An effective immune response requires the expansion and survival of a large number of activated T cells. This study compared the role of protein kinase C (PKC)θ and associated signaling molecules in the survival of activated primary CD4+ vs CD8+ murine T cells. We demonstrate that the absence of PKCθ resulted in a moderate survival defect in CD4+ T cells and a striking survival defect of CD8+ T lymphocytes. CD8+ T cells lacking the c-Rel, but not the NF-κB1/p50, member of the NF-κB family of transcription factors displayed a similar impairment in cell survival as PKCθ−/− CD8+ T lymphocytes. This implicates c-Rel as a key target of PKCθ-mediated survival signals in CD8+ T cells. In addition, both c-Rel−/− and PKCθ−/− T cells also displayed impaired expression of the antiapoptotic Bcl-xL protein upon activation.
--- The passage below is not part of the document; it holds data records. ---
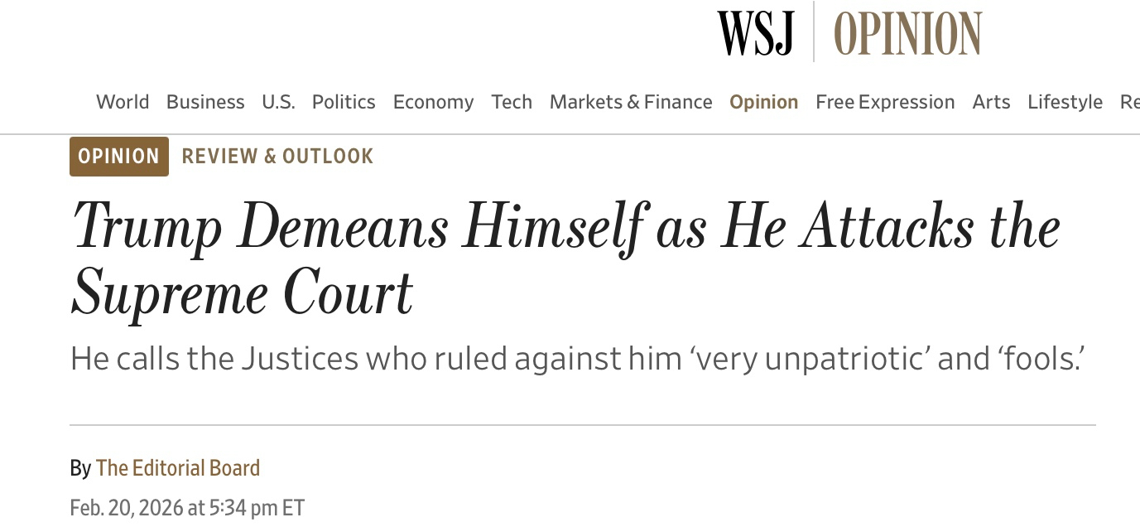Open the Business section

click(x=205, y=102)
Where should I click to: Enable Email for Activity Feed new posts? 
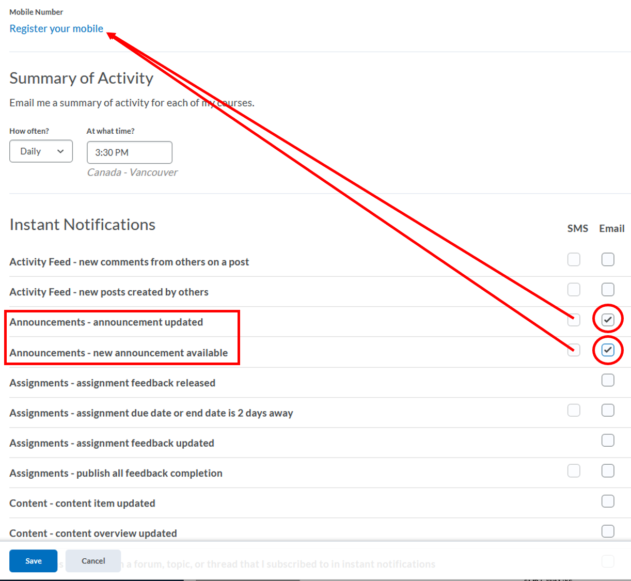tap(608, 289)
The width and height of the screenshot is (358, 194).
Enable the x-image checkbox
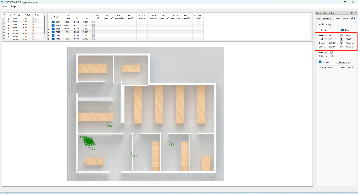(x=331, y=52)
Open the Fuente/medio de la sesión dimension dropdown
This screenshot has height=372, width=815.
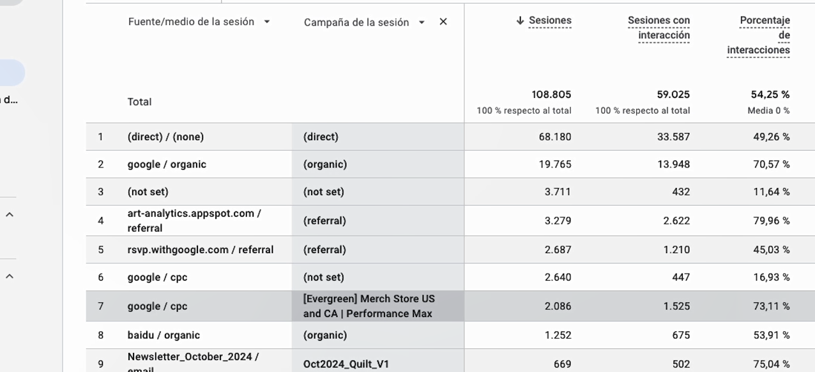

Changes in Bcl-xL expression, however, did not correlate with the survival of CD4+ or CD8+ lymphocytes. The addition of protein kinase B-mediated survival signals could restore partially CD4+ T cell viability, but did not dramatically influence CD8+ survival. Active protein kinase B was also unable to restore proliferative responses in CD8+ PKCθ−/− T cells. The survival of CD4+ and CD8+ T cells deficient in either PKCθ or c-Rel, however, was promoted by the addition of IL-2. Collectively, these data demonstrate that CD4+ and CD8+ T cell survival signals are differentially programmed.